Brief von Peter Dürk. (Dürksen? – E.K.) aus Kaplanbeck in "Mennonitische Rundschau" vom 1. April 1881

 

Abgeschrieben von Elena Klassen (Email), alle ihre Berichte.

 

Kopie der Zeitung "Mennonitische Rundschau" vom 1. April 1881, Seite 4. (gotisch) von Elena Klassen.

 

Asien. Kaplanbeck, 25. Okt.1880.
Wiederum ist es das „Gemeindeblatt“, welches eine Original-Correspondenz von einem Bruder bringt, der unter den Auswanderern nach Turkestan ist.
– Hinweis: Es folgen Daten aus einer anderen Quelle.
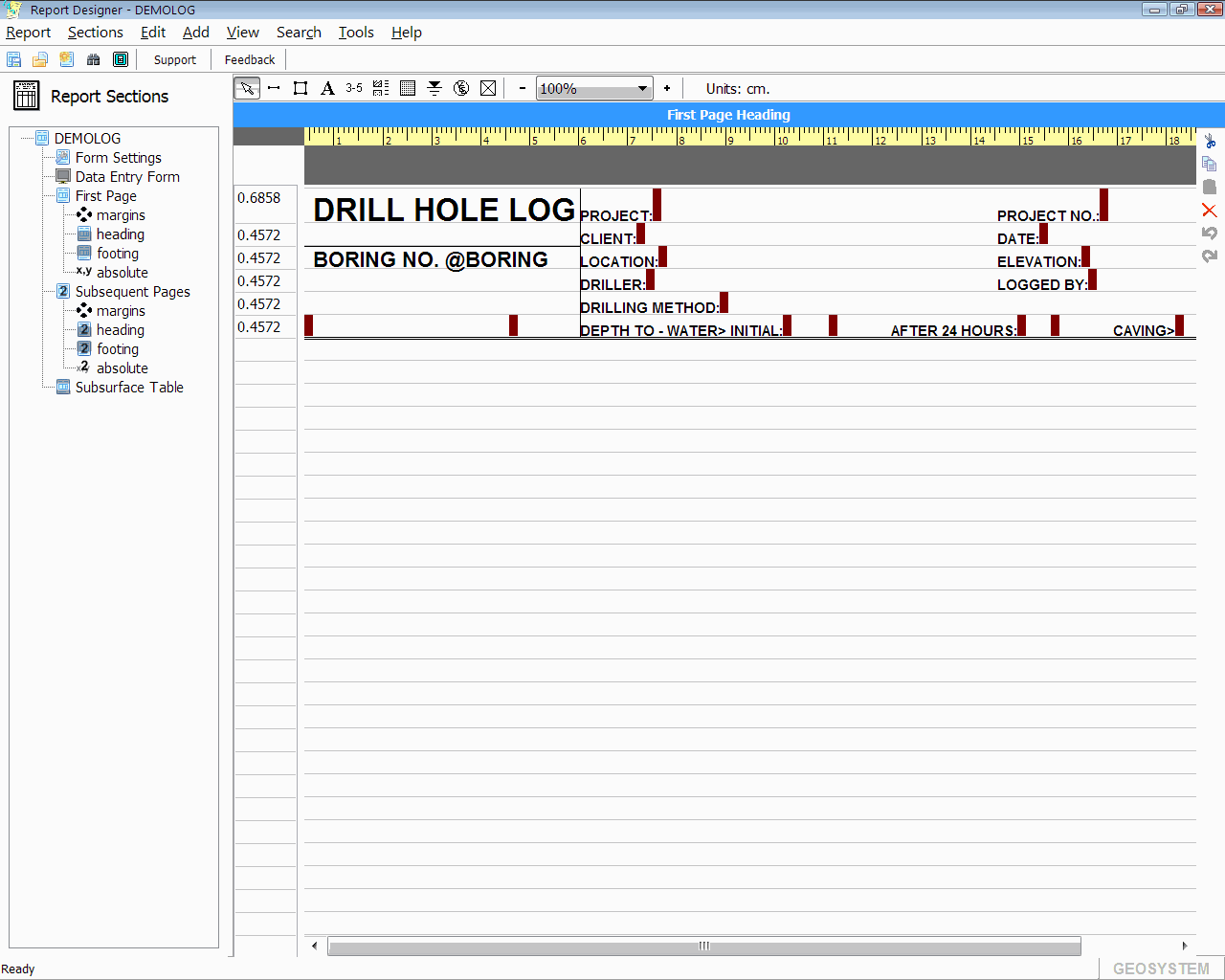This screenshot has width=1225, height=980.
Task: Click the dotted grid pattern tool
Action: pyautogui.click(x=408, y=88)
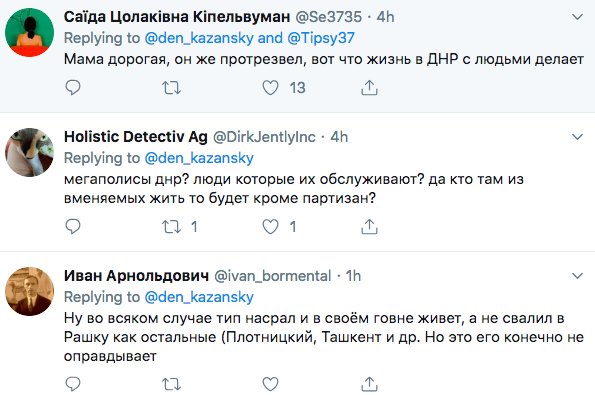The height and width of the screenshot is (395, 595).
Task: Open Саїда Цолаківна's avatar picture
Action: coord(29,33)
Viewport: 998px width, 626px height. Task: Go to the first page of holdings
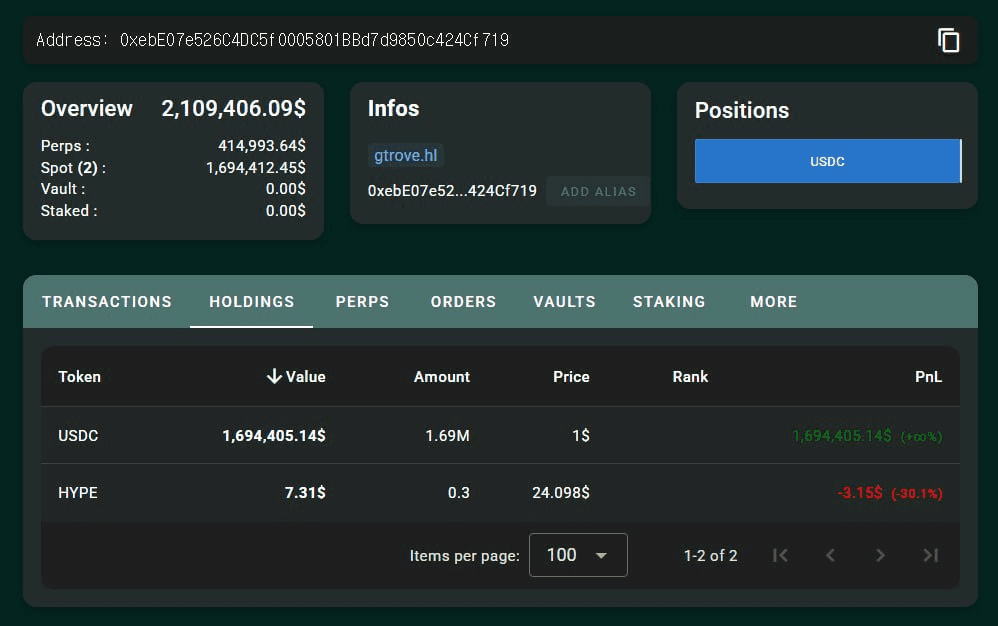[780, 555]
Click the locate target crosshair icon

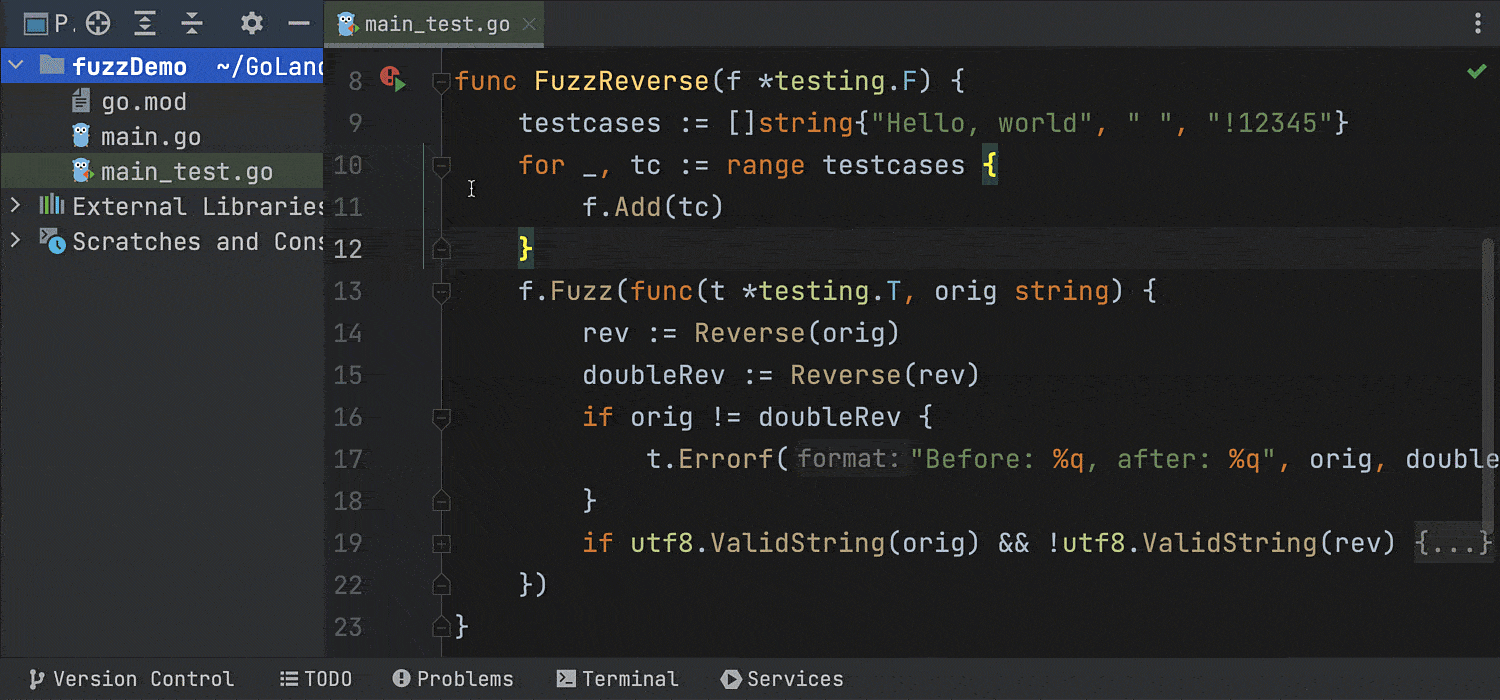(x=97, y=23)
Wir beschränken uns darauf, dem langen Berichte nur den für weitere Kreise interessantesten Theil zu entnehmen:

„Den vorletzen Tag, die 3. Station von hier kam uns schon ein Beamter entgegen, uns unsern einstweiligen Aufenthalt anzugeben. Er nahm Br. W. Penner in seine Kutsche, und fort gings mit seinem Dreigespann, Br. Penner wurde des andern Morgens zu Pferde, begleitet von 4 Kirgisen, zu uns gebracht. Der Beamte war mit Br. P. hier auf Kaplanbeck gewesen und hatte ihm diese Gelegenheit gezeigt. Die Kirgisen mußten uns nun hinbegleiten, einen Richtweg, daß wir nicht nach der Stadt brauchten, welches ein Umweg von 50 Werst gewesen wäre. Es war dieses von Herrn Kaufmann (dortigem Generalgouverneur) veranlaßt, und that uns solches Entgegenkommen sehr wohl. Der Weg, mehr ein Feldweg, war aber für unsere Wagen nicht zum besten. Tante Janzen war ein Rad schon länger sehr schlecht; hier gings nun ganz auseinander, so daß ein Baum untergeschoben werden mußte, und sie auf drei Rädern ans Ziel kam, ein Beweis, daß es nun mal weit genug sei. Von hier nach der Stadt Taschkent ebenfalls ungefähr 8 Werst schlechter Weg, d.h. mit schlechten Stellen. Wir haben um Ausbesserung gebeten; das soll schon heute unter unserer Aufsicht geschehen.
Dicht neben uns, wenige Schritte ab, wohnt ein reicher Kirgise, Namens Schönebeck, in einem gewönlichen runden Zelte (Kibitki), hat 3 Häuser in der Stadt, in einem ist ein Handlungsgeschäft. Er muß auch sonst in Ansehen stehen, denn der hat Auftrag, uns in Allem behilflich zu sein, was uns fehlt, beizuschaffen, ja uns sogar die Pferde, die wir verkaufen wollen, abzukaufen. Der Beamte, der uns entgegen kam, frug auch gleich, ob uns etwas mangle: Holz, Gerste, Mehl u.s.w., aber wir waren mit Allem versehen.
Ich habe vergessen, zu erwähnen, daß uns in Taschkent die Pässe abgefordert wurden, die mit der Post vorausgingen.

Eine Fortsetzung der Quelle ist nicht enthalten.